▸ WHAT IS REQUIRED
Across the data below, how many lines have the word "computer" in them? Give the number and nothing else.

▸ THE DATA
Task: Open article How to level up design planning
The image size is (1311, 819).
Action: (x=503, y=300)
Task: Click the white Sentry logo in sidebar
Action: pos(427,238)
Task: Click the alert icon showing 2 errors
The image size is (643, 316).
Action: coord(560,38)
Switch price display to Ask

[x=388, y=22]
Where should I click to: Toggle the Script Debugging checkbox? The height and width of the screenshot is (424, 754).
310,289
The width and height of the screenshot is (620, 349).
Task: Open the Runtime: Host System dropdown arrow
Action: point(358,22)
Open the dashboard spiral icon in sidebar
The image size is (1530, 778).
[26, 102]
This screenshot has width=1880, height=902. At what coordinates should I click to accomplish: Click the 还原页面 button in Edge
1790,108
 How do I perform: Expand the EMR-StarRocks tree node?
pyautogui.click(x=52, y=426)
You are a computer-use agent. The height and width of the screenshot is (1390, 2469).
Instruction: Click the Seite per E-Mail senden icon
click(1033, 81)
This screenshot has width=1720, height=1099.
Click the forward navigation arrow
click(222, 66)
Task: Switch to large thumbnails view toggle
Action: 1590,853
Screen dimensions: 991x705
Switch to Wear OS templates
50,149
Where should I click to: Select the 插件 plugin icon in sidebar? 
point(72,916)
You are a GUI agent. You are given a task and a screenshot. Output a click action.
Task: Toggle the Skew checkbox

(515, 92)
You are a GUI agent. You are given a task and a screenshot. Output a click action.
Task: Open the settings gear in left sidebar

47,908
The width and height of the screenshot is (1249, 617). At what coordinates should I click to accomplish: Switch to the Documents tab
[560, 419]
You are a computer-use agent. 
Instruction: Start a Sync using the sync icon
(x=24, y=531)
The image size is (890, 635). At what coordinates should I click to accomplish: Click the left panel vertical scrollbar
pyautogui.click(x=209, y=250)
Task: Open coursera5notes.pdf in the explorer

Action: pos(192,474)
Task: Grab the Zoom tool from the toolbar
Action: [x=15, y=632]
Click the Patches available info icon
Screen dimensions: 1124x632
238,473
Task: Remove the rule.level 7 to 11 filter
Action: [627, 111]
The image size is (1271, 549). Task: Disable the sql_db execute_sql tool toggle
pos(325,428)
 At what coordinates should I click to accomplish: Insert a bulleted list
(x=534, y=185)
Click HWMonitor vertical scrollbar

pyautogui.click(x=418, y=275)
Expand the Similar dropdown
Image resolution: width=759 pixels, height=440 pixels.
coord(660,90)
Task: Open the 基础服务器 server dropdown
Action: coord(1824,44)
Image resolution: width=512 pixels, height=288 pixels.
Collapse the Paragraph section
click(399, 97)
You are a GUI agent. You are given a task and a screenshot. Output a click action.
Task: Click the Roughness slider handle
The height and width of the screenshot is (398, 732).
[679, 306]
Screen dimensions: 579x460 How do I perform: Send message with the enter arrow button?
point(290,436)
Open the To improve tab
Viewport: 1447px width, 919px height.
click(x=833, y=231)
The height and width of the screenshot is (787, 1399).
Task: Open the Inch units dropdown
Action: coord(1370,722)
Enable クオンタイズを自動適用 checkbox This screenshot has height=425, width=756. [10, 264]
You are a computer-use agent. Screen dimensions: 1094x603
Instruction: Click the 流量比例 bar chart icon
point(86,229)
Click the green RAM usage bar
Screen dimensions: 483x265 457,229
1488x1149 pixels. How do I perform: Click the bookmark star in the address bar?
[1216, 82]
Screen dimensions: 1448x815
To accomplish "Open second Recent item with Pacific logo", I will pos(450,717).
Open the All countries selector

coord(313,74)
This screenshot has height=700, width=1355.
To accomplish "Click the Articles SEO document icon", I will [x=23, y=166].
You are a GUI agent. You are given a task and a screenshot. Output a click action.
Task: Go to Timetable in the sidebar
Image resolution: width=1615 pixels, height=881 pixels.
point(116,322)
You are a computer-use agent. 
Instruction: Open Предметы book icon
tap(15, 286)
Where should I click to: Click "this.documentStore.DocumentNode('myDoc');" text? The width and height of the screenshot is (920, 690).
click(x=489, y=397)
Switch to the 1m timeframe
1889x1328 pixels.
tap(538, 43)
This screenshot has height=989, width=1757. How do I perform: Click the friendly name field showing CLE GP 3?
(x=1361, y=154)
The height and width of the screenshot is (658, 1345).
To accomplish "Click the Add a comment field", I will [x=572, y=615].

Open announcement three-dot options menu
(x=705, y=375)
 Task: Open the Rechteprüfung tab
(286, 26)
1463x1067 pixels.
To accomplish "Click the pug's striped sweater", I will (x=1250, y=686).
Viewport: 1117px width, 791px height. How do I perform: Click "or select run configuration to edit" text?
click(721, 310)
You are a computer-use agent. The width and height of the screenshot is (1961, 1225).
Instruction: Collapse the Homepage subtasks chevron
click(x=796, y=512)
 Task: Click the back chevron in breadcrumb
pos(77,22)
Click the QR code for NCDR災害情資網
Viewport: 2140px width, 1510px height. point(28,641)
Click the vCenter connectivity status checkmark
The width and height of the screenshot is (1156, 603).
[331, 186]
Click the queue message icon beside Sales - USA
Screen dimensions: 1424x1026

▸ RESULT OF THIS TASK
5